I have advocated elsewhere that San Leandro would be better off having a full-time Mayor with broader powers. San Leandro is currently “ruled” by a City Manager only very indirectly accountable to the community. When a city manager is incompetent or corrupt, but still has the support of the City Council, citizens have little recourse: the only way to remove would be by the impossible task of recalling 4 City Council members. A Mayor, on the other hand, is elected directly and if undesirable he risks not being re-elected or recalled (one recall is easier to manage than four).
I also support Reed’s idea of reducing the number of City Council members. San Leandro’s City Council is quite large for a city its size but here it’s clear that size does not equal competence. I can only hope that it’d be easier to find five competent people to sit in the Council than it’s been to find seven. Reducing the number of City Council members by two will result in some small savings (about $40,000-$60,000), the money could be put into better training or support for the remaining City Council members.
Another issue that needs to be back on the table is that of having district elections. Right now, candidates must live within a particular district to run for that City Council seat but the whole city votes for them. This has the advantage of making all City Council members accountable to the whole city. A Council Member from the Marina, for example, is less likely to push the interest of Marina residents at the expense of those in other districts if the whole city will vote for his re-election. However, running city-wide campaigns is extremely expensive: the greatest cost in any local campaign is that of printing and mailing campaign literature – by having district elections candidate’s costs can be reduced by 1/6th (or 1/4th if we move to a 5-member City Council). This opens up the election to more candidates, in particular challengers who are unlikely to have the fundraising might of established politicians. It also makes it easier for candidates to get to know their constituents: in San Leandro you still get the most votes by knocking on doors and meeting voters face to face.
Yet another compelling reason to move to district elections is that our current at-large elections may be illegal under the California Voting Rights Act, which prohibits at-large elections when these impair the ability of minority candidates from being elected. Despite the fact that over half the population of San Leandro is Asian or Latino, neither group is represented in the City Council which might indicate a violation of the Act. Other Californian cities have been sued by civil rights organizations under similar circumstances and it’s only a matter of time before the same thing happens in San Leandro. We might as well nip this problem in the bud.

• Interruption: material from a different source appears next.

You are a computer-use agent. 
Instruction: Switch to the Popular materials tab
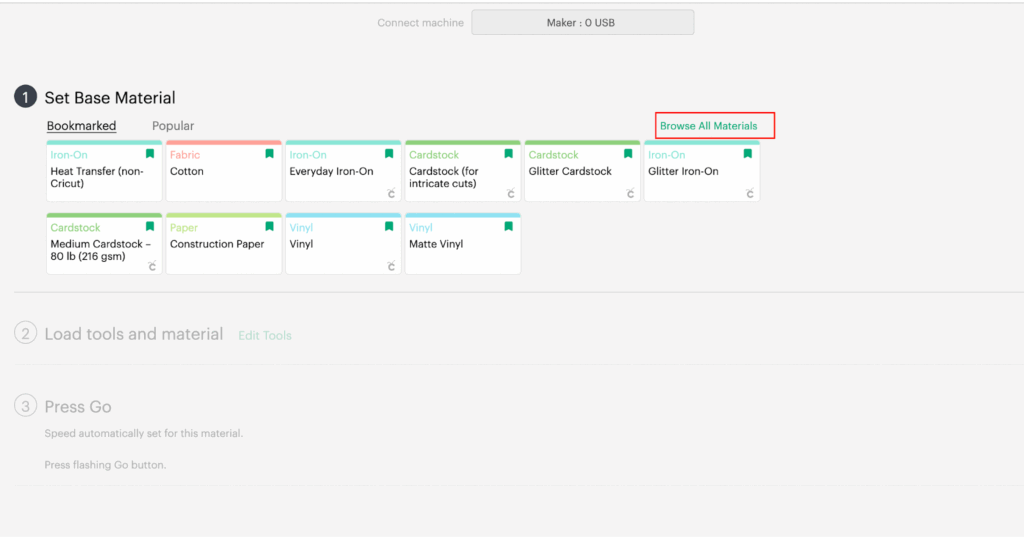point(173,126)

Together with making the Mayor more powerful and the City Council smaller, I think we need to grant the City Council greater oversight powers over the City administration. Right now the only hiring decision the City Council does is for the City Manager, who is responsible for hiring and firing everyone else in staff. This has led to an overwhelmingly white workforce in San Leandro and one whose loyalties are towards the City Manager rather than to the city as a whole. While the City Council should not be micromanaging the city, it should participate on key hiring/firing decisions such as those for the Chief of Police, assistant & deputy City Managers and the Finance Director at a minimum.

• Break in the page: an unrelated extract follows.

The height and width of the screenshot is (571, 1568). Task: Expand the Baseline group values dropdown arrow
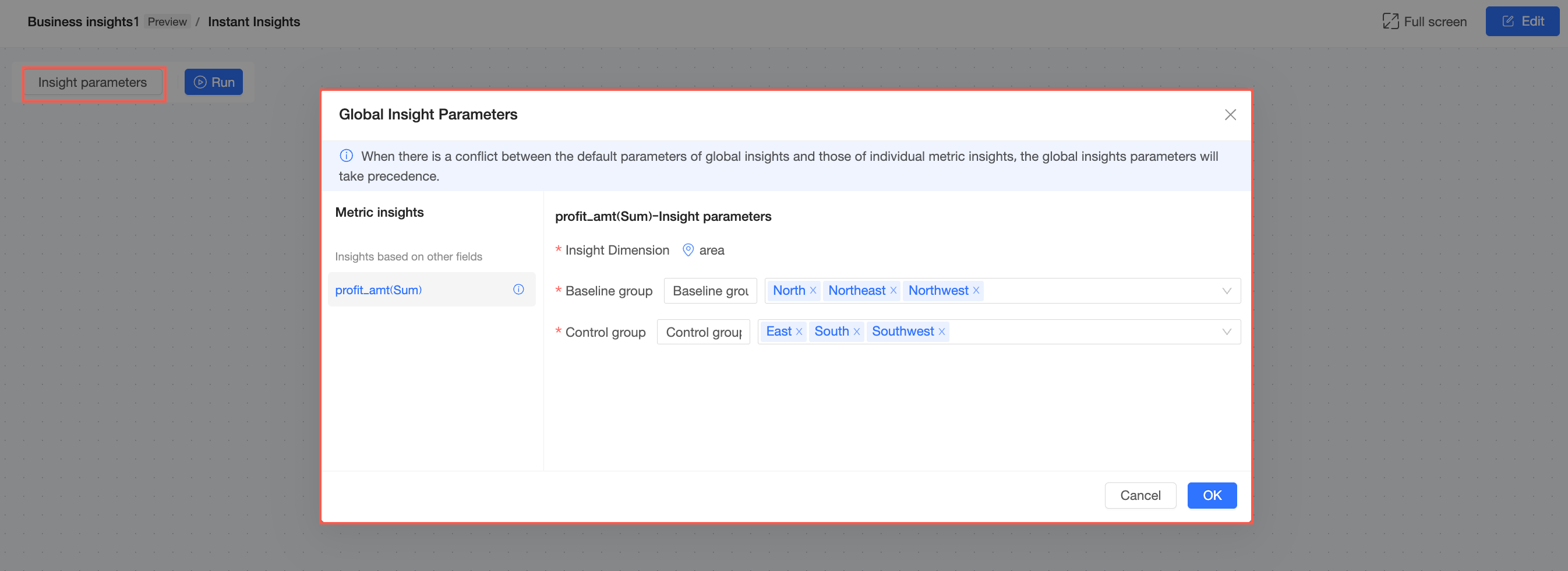1226,291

As I explored in another posting, San Leandro is in dire need of a Citizens’ Police Commission to evaluate complaints of police misconduct, help set hiring practices and discipline standards and act as a liaison with the community. Any revision of the Charter should include the creation of this commission – this would ensure that future City Councils with cozy relationships with the Police would not be able to undermine the work of this body.
Council Member Reed also suggested changing our current term limits from 2 4-year terms to 3. I am not convinced that this is a good idea (though I am convince-able). It’s extremely difficult for a candidate to run against an incumbent in San Leandro. Incumbents usually win by large margins. Since 1970, only one incumbent City Council member has a lost an election. However, term limits not only get rid of bad City Council members but of good ones as well, and take away some of the historical knowledge the Council can benefit from. As Council woman Starosciak mentioned at the last City Council meeting, it takes several years for a Council member to come up to speed – and by then they only have a few years left. Perhaps more importantly, second-term Council members without further political ambitions have no incentives to be responsive towards the community. This is a matter that should be discussed at length.
There are some other minor things that need to be changed in the Charter as well. Currently, for example, a Council cannot vote to fire a City Manager within 3 months of an election. This very much curtails the power of citizens to do away with corrupt or inept City Managers by electing candidates to the City Council without a personal allegiance to him. As this city should be run for the benefit of its citizens and not City Hall there is no reason to keep this provision. And it may also be time to take another look at the binding arbitration provisions of the Charter. These prohibit the Police to strike but give them generous rights to arbitration of their employment contracts. The Police have threatened to use these provisions to stop any attempts to make them contribute their fair share to their own pensions.
The need to reform the Charter is clear, the question is whether there is the political will to do so. That’s difficult to surmise right now.